### SOURCE INFORMATION ###

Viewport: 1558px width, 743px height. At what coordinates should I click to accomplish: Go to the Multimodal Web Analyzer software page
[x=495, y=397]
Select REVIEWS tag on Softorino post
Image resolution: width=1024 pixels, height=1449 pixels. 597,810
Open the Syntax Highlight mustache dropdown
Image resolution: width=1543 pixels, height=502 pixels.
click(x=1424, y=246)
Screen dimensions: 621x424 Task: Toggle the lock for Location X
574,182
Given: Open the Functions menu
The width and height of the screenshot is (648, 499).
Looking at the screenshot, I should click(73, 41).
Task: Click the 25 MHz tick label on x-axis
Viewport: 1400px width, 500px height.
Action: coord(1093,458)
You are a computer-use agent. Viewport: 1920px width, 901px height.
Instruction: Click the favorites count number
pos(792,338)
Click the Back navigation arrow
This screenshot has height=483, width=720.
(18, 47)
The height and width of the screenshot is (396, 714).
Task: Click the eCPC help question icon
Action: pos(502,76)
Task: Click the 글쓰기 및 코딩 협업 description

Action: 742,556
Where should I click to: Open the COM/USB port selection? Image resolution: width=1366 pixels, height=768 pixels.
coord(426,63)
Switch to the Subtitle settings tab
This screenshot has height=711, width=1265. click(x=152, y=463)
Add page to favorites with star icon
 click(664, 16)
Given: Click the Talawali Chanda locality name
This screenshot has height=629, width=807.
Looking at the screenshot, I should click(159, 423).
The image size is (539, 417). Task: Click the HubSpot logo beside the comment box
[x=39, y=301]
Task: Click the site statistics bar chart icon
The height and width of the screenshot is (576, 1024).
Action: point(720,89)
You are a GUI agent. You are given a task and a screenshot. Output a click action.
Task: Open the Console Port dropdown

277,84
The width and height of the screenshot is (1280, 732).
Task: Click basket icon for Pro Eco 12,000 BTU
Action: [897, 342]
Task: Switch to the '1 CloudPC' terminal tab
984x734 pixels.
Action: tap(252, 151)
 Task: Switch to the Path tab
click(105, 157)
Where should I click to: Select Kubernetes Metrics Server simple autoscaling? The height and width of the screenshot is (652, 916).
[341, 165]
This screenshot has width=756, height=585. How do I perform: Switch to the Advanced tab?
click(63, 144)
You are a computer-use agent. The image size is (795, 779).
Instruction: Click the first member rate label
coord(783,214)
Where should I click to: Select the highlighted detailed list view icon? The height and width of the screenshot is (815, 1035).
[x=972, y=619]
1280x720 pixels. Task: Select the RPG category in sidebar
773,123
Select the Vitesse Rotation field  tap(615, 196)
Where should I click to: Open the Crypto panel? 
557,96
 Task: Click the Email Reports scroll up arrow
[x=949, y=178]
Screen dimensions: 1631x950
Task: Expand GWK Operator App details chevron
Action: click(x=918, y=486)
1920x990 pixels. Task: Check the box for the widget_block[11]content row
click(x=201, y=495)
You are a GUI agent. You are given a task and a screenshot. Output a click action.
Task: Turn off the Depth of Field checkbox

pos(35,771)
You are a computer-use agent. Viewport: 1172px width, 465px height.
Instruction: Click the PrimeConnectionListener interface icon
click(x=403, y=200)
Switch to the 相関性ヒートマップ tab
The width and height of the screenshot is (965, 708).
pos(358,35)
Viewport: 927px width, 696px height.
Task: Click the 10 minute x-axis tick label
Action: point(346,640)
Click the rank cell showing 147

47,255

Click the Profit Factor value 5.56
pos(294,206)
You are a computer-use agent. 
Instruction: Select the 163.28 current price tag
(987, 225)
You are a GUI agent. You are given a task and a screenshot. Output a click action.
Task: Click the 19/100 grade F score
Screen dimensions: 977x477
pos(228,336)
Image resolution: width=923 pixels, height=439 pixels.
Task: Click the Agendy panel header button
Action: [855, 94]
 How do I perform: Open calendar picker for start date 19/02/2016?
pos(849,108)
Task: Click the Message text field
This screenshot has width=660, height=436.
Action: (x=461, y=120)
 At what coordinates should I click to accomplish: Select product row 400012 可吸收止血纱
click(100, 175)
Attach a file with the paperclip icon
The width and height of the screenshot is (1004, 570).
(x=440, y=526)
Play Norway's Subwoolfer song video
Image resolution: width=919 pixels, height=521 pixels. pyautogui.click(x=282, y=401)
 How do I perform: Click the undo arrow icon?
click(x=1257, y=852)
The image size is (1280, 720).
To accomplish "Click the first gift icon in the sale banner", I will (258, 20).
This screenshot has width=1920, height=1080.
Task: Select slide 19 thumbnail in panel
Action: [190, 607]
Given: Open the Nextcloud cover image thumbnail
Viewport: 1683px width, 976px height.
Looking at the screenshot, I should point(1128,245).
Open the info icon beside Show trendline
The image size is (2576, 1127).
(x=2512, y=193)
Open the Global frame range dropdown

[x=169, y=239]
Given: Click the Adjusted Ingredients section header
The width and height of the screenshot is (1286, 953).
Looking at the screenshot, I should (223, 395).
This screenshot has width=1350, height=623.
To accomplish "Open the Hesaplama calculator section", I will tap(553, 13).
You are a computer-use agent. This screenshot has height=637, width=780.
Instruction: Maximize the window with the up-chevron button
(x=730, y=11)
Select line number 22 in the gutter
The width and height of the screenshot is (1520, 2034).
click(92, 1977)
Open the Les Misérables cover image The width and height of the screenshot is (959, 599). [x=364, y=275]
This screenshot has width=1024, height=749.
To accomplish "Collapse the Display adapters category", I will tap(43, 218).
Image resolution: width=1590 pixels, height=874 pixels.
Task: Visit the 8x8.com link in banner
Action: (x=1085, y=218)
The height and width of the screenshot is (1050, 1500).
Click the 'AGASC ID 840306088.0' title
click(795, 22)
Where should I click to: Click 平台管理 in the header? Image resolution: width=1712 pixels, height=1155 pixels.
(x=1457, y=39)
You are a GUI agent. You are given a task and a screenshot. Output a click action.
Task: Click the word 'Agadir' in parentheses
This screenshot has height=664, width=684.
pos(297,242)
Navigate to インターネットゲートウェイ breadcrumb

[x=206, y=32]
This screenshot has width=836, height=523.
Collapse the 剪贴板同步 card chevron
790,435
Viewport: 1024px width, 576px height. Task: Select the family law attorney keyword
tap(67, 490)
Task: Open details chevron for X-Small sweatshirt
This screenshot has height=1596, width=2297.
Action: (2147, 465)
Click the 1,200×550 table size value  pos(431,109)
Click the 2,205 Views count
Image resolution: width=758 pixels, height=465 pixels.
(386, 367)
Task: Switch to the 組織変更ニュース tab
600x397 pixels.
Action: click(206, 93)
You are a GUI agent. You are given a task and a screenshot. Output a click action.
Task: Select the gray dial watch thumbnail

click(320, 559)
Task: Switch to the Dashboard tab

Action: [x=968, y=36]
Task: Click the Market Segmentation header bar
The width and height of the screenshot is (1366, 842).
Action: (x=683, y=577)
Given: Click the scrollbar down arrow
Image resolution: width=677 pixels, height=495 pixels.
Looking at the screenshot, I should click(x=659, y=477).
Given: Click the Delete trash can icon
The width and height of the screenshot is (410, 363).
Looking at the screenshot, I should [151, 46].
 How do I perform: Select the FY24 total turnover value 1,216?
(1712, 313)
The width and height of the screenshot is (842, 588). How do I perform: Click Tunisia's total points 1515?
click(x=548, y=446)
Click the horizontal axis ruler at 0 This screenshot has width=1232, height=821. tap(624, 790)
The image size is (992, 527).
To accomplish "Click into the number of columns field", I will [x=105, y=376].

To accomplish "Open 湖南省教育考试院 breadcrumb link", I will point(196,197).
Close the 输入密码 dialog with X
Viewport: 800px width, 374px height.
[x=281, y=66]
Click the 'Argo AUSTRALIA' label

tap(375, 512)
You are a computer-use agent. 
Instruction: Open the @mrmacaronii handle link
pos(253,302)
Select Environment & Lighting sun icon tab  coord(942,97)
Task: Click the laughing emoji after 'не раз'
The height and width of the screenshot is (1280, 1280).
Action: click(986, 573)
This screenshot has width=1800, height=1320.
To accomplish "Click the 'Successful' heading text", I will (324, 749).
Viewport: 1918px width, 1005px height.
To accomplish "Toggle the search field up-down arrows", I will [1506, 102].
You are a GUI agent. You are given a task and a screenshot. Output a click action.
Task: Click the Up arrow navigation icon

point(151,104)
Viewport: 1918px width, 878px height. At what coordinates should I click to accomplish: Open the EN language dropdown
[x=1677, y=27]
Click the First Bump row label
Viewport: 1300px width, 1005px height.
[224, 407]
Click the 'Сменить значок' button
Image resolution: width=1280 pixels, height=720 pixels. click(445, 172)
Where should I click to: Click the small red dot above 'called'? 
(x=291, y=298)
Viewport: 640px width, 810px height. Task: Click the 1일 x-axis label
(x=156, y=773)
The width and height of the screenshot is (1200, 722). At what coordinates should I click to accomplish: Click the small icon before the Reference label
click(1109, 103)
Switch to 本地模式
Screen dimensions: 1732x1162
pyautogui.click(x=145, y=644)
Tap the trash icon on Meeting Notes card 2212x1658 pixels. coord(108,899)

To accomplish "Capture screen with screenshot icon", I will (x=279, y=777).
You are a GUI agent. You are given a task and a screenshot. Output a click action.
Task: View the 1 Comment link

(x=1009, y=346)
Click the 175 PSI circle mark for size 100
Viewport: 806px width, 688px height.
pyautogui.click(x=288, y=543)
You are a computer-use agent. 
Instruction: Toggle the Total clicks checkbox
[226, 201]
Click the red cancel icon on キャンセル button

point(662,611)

###

### [WORK REQUIRED]
When the word "text" occurs in a line above, list that line.

### [TASK RESPONSE]
Task: Click the Message text field
To accomplish "Click the 'Successful' heading text", I will (324, 749).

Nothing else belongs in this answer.